Schreim learned this the hard way in 2008, when Great Recession struck. He was forced to pay salaries to a team of 15 out of his savings. He racked up sleepless nights and huge amounts of debt. The start-ups he later launched all ultimately failed. And even now, as a solopreneur, combining freelance consultancy with writing books and developing information-based products, he often looks back with regret at not simply sticking with his job at a large management consultancy in Beirut.

“My friends envy me,” he says. “But they don’t know what I go through. Every entrepreneur is a risk taker, and the world needs them, but it’s not an easy lifestyle.

Sam Schreim will continue working for himself for now, but advises others be cautious before taking the jump to self-employment (Credit: Courtesy of Sam Schreim)

Sam Schreim will continue working for himself for now, but advises others be cautious before taking the jump to self-employment (Credit: Courtesy of Sam Schreim)

It isn’t uncommon for the realities of running your own business to clash with expectations, says UK-based careers coach Ayesha Murray. “As business owners, we want to succeed, but we often have unrealistic expectations from the outset around sales numbers, income or work-life boundaries,” she points out. “If you’ve had a successful career before starting out on your own, there could be an assumption that whatever you try next will also work out.”

Added to this is the risk of comparing the gritty reality of your experience as an entrepreneur with the seemingly thriving experiences others share online.

That was the case for Catherine Warrilow, who first set up her own PR agency in 2006, having found she struggled with the hierarchy of a traditional workplace. From the outside, it looked like a positive move. The agency grew into a successful business, with seven staff and top clients.

“But I never switched off,” says Warrilow. “I felt overwhelmed and anxious all the time. Nothing ever felt good enough.”

The stress turned her into “a complete control freak”, always micro-managing her team. It wasn’t what the now 43-year-old from Oxford, UK, had imagined. “My biggest misconception was that being my own business equalled freedom, that you could come and go as you pleased and set your own hours,” she says.
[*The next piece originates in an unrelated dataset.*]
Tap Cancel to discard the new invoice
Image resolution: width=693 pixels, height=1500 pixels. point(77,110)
The reality was life had to fit around work, with clients expecting her to be constantly available.

That’s why, in 2015, having been offered a job by one of her prospective clients, the mother of two decided to give up the company. “The day I decided not to carry on being self-employed was probably one of the best days of my professional life,” she says. “It felt like a massive weight had lifted.”

Now managing director at travel company daysout.com, she says she enjoys many of the freedoms she’d hoped would come hand-in-hand with entrepreneurism. She’s able to pop out for appointments and finish early some days to meet a friend for coffee.Catherine Warrilow went back to working for someone else after learning starting her own firm was not what she wanted it to be (Credit: Courtesy of Catherine Warrilow)
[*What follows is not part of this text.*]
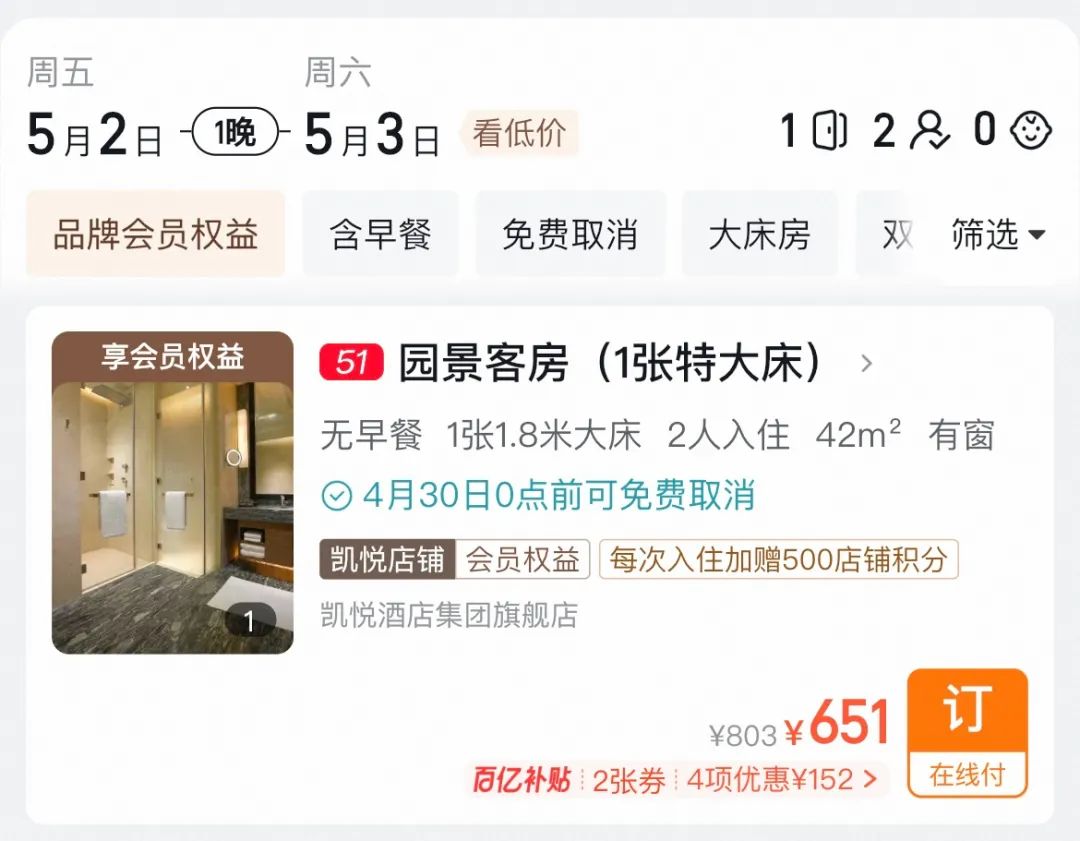Toggle the 品牌会员权益 filter chip

156,234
Catherine Warrilow went back to working for someone else after learning starting her own firm was not what she wanted it to be (Credit: Courtesy of Catherine Warrilow)
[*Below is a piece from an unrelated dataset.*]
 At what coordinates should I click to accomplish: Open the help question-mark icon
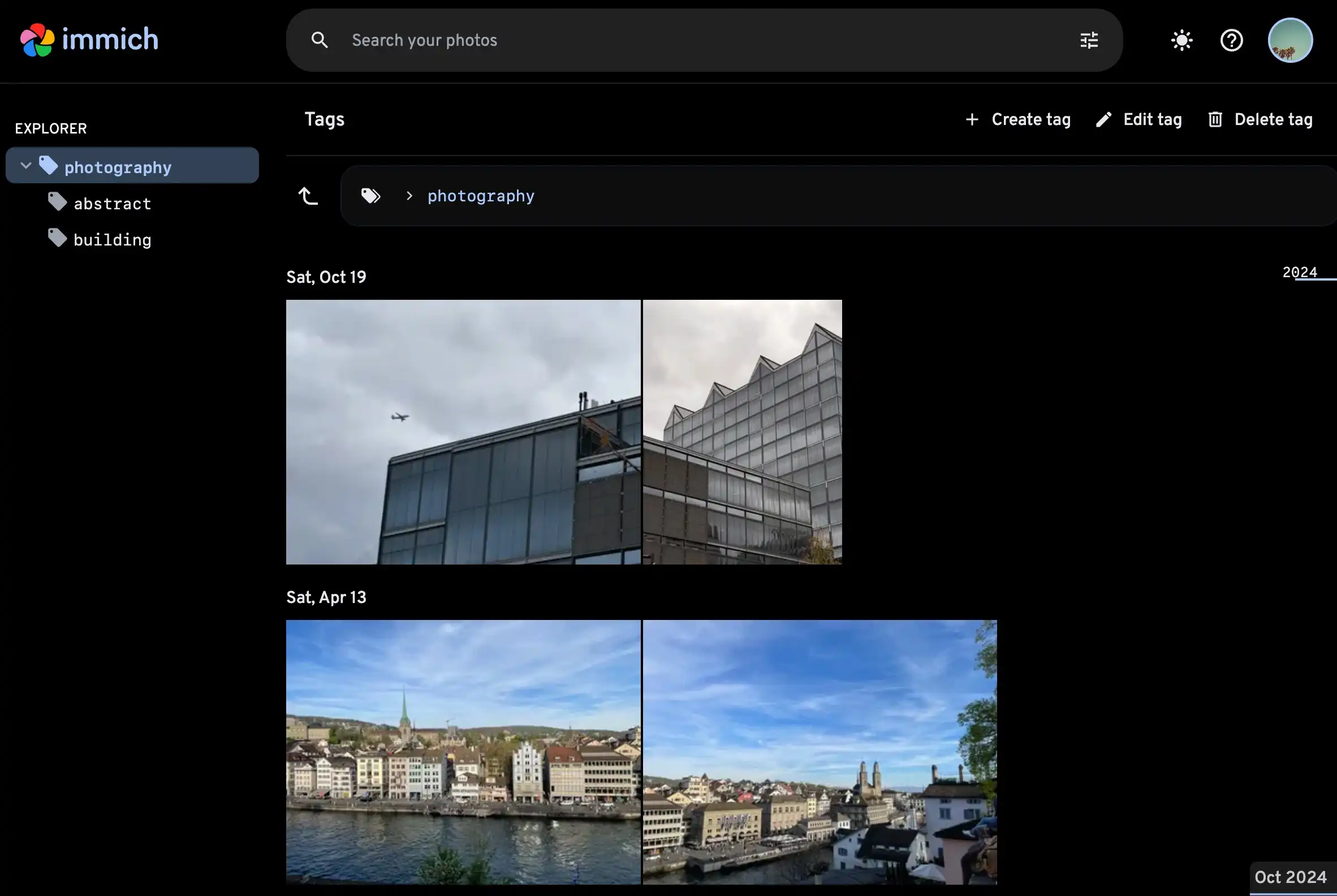pos(1231,40)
As for Schreim, he will stay his own boss for now. Though he tried working full-time for a large firm as recently as 2017, he just couldn’t make the transition.

“I found myself despising having a boss over my head, having to report to work and having to deal with admin tasks,” he says. He says, though, these elements may not have bothered him if he’d simply never become his own boss in the first place.

Of course, there are plenty of success stories, and many people who hang their own shingles would never look back. Still, Schreim is cautious about encouraging anyone else to follow in his footsteps: “Anybody who wants to make that jump into entrepreneurism needs to be aware of the ups and downs.”